Not so long ago, American adults never dressed up in costumes, certainly not as an annual ritual. When my daughters reached their early twenties, obsessing more than ever over their Halloween costumes, they were shocked when I told them that. The change happened recently, and it is another small expression of the new protocols. In the 1980s, after the Halloween parades invented by freshly out gay people in San Francisco and New York, dressing up on Halloween became a thing straight adults routinely did in every corner of America.
But why did Halloween have to be just a single day, and why couldn’t the adult insistence on fictional authenticity become more narratively elaborate? Thus live action role-playing—LARP—took off, allowing people to become characters acting out stories in the real world, sometimes for days at a time. The founder was evidently a young actor in Manhattan who liked reading Lord of the Rings out loud by candlelight with his pals while high. When they went to the next level, staging a Hobbit War outdoors on somebody’s parents’ farm, it was the ur-LARP. But LARPing soon became a medium rather than a genre, a platform instead of a particular game. LARPs started as combat games, as participants used weapons made from sticks taped with foam, then more and more abandoned fighting. Every possible premise and milieu generated LARPs—Old West, detective noir and Nancy Drew, futures dominated by AI or zombies, fictional pasts based on H. P. Lovecraft or Nicola Tesla.

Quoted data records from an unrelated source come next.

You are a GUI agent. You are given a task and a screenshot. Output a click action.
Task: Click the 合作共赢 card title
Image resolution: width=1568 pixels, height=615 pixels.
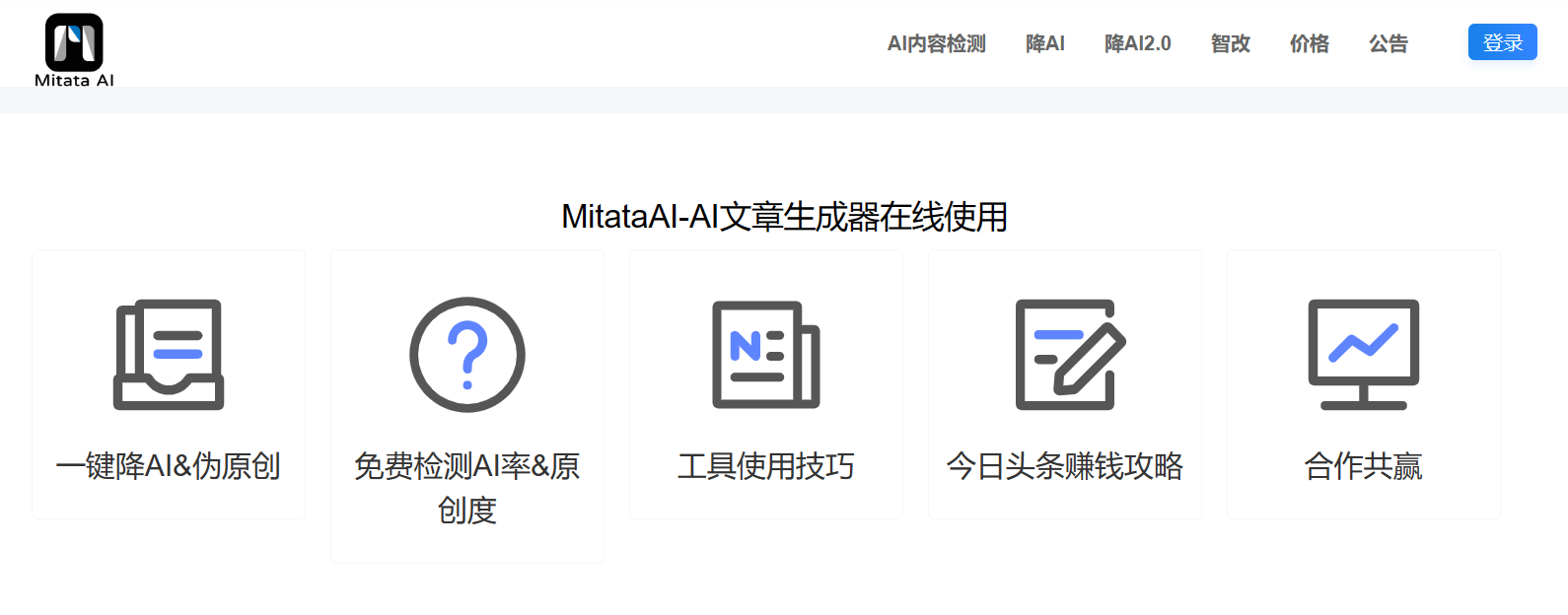1364,465
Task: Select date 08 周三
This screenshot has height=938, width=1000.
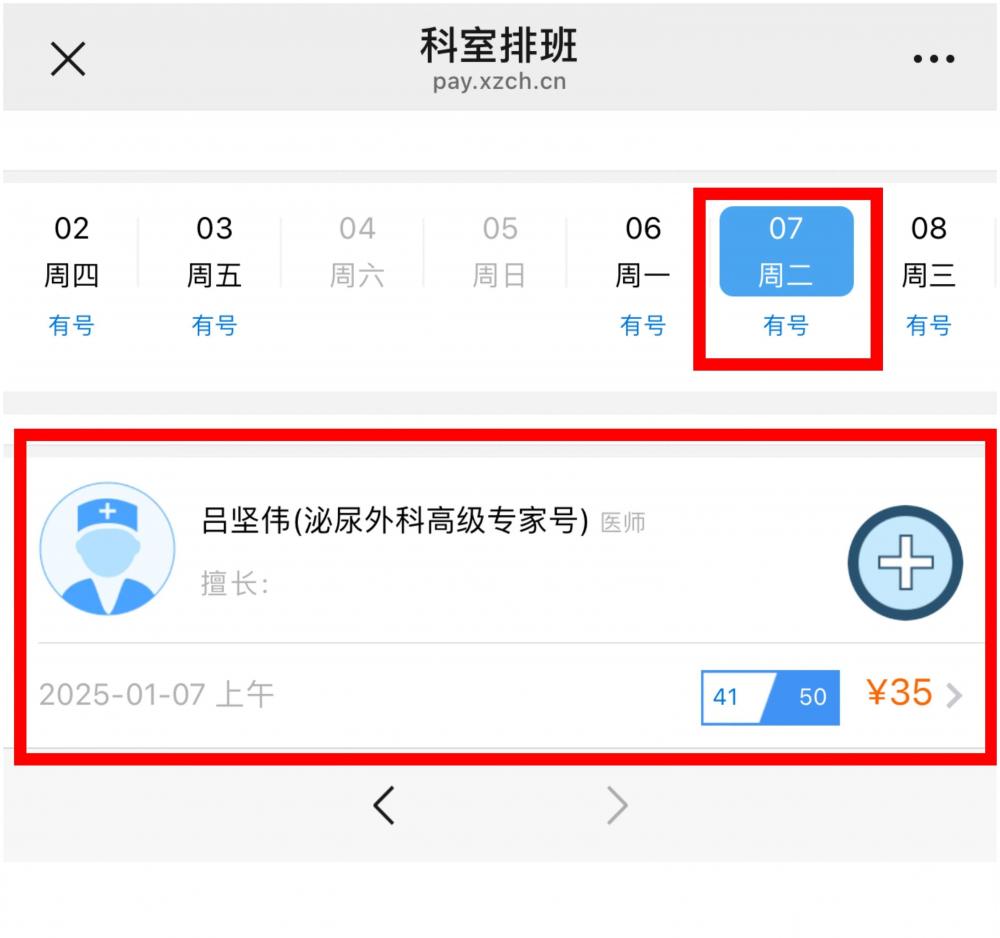Action: pyautogui.click(x=929, y=252)
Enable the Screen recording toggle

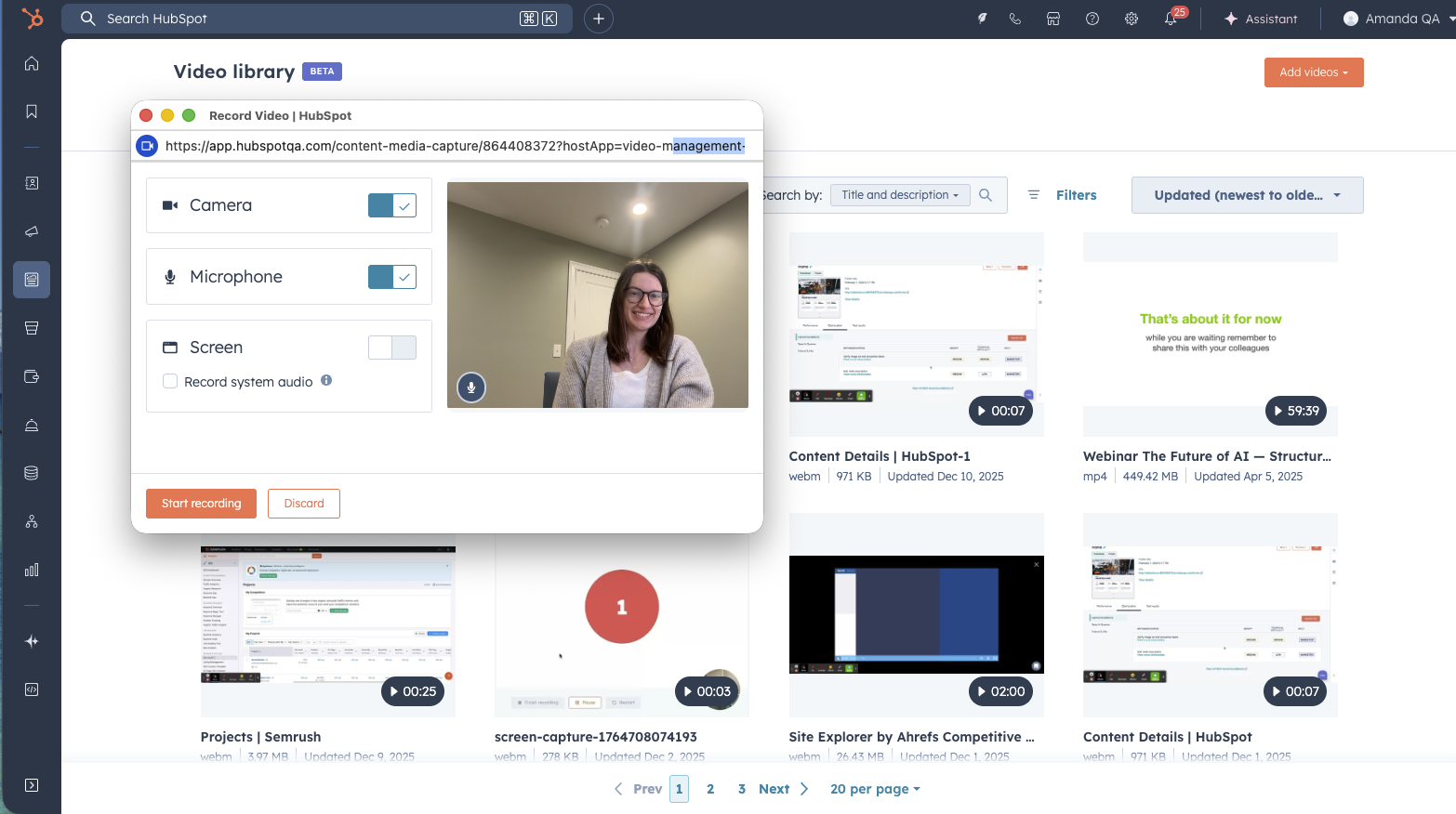[391, 347]
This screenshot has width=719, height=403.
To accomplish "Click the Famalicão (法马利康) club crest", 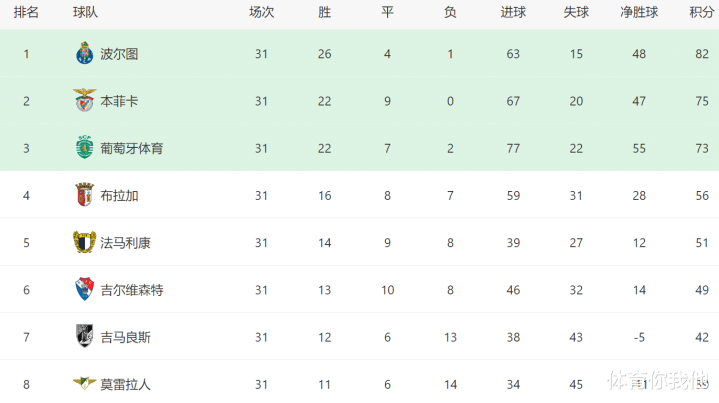I will [84, 242].
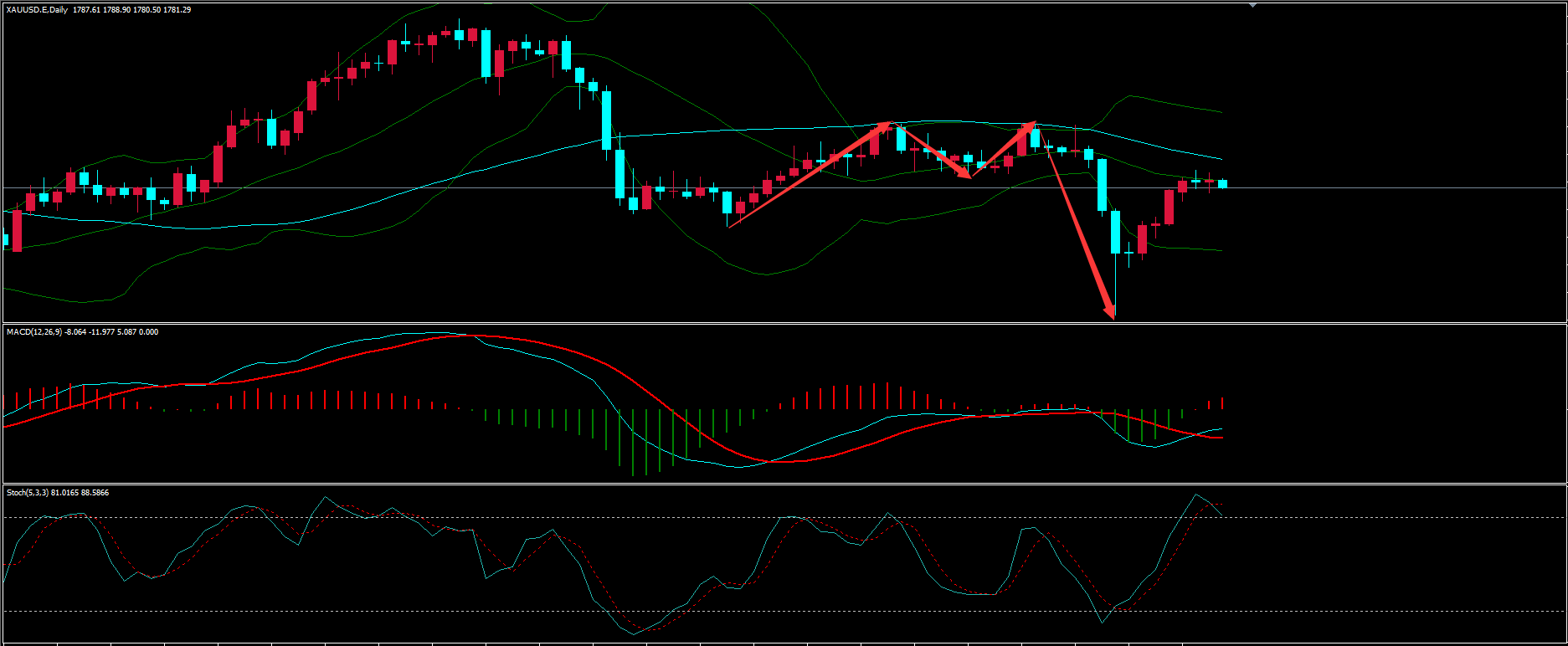Viewport: 1568px width, 646px height.
Task: Click the chart shift triangle marker at top
Action: (x=1252, y=5)
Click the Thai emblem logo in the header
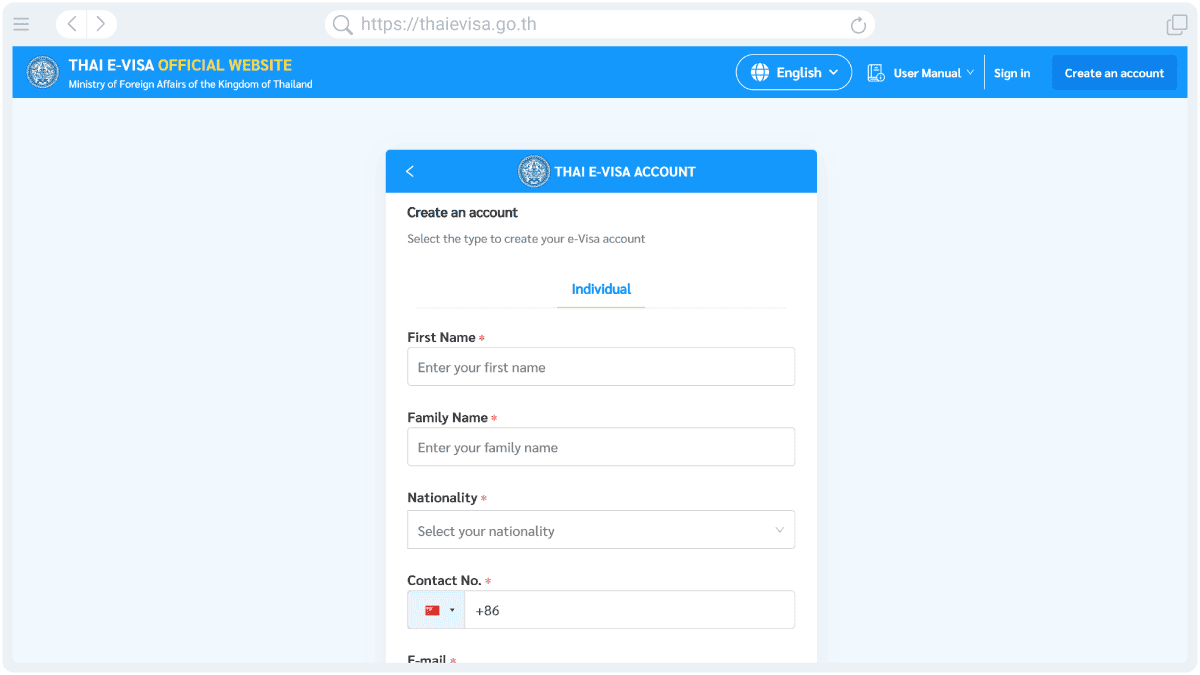Screen dimensions: 1200x675 click(x=42, y=71)
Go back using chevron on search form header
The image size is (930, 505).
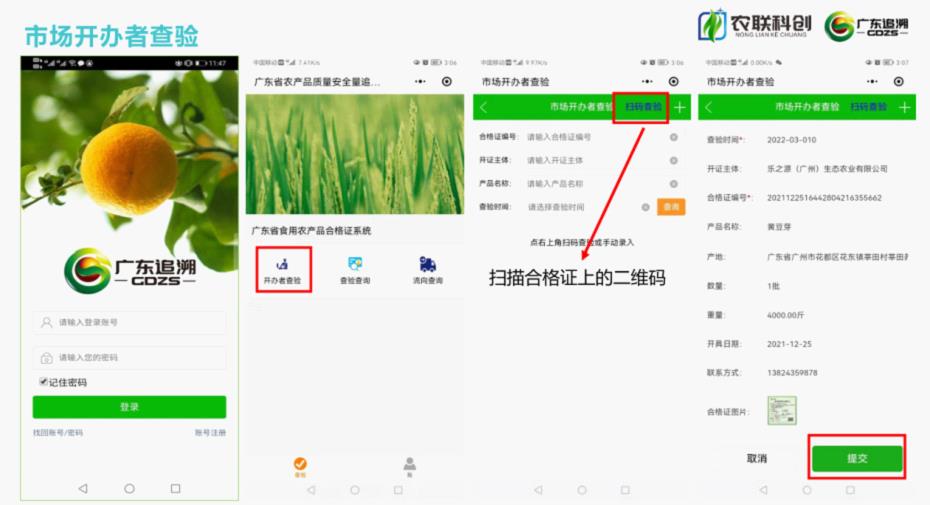[x=485, y=107]
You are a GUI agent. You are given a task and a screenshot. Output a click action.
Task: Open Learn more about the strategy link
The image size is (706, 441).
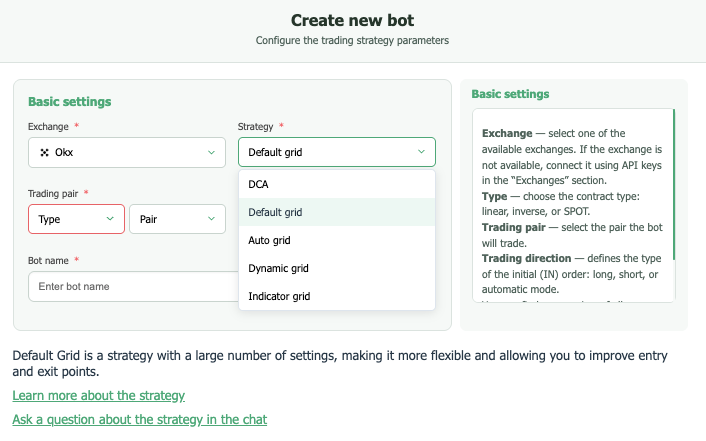(x=98, y=396)
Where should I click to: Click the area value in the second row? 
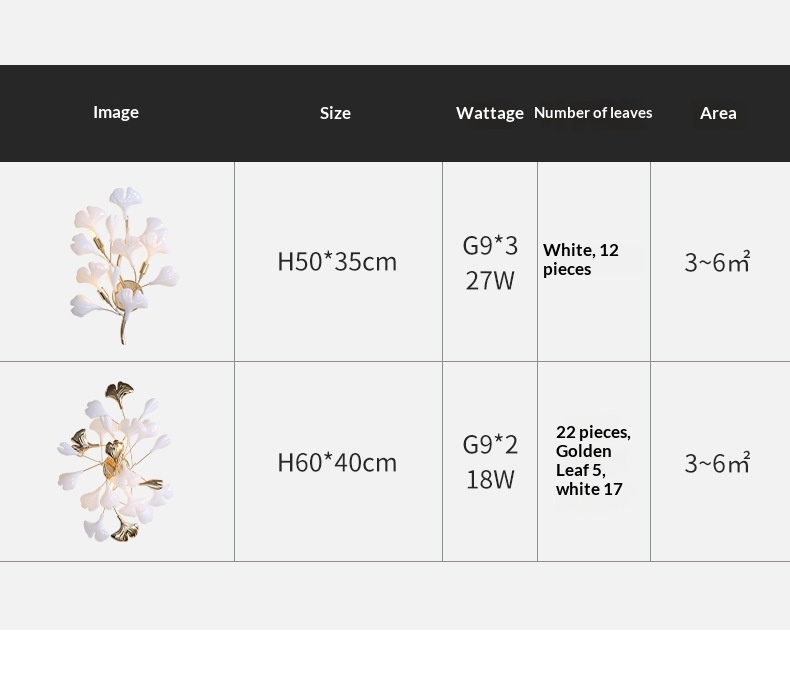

One of the points of LARPing is to remain in character, to be a fictional being for hours or days at a time. LARPers have a disparaging phrase for real life, mundania, and people who never LARP are called mundies, like muggles in Harry Potter. For players eager to blur the lines between their real and unreal selves even more, Nordic LARP arrived in the United States in the 1990s.* It de-emphasizes all the kid stuff, the combat and magic, and goes for more realism, with players aspiring to experience bleed, as they call it—to let their characters colonize their minds, to dream in character, to lose track of where real and fake begin and end.
* Fantasyland islets appear almost everywhere, and this particular one has arisen in northern Europe in a big way. According to Time, 2 percent of Danes LARP. But again: it was invented by Americans in America.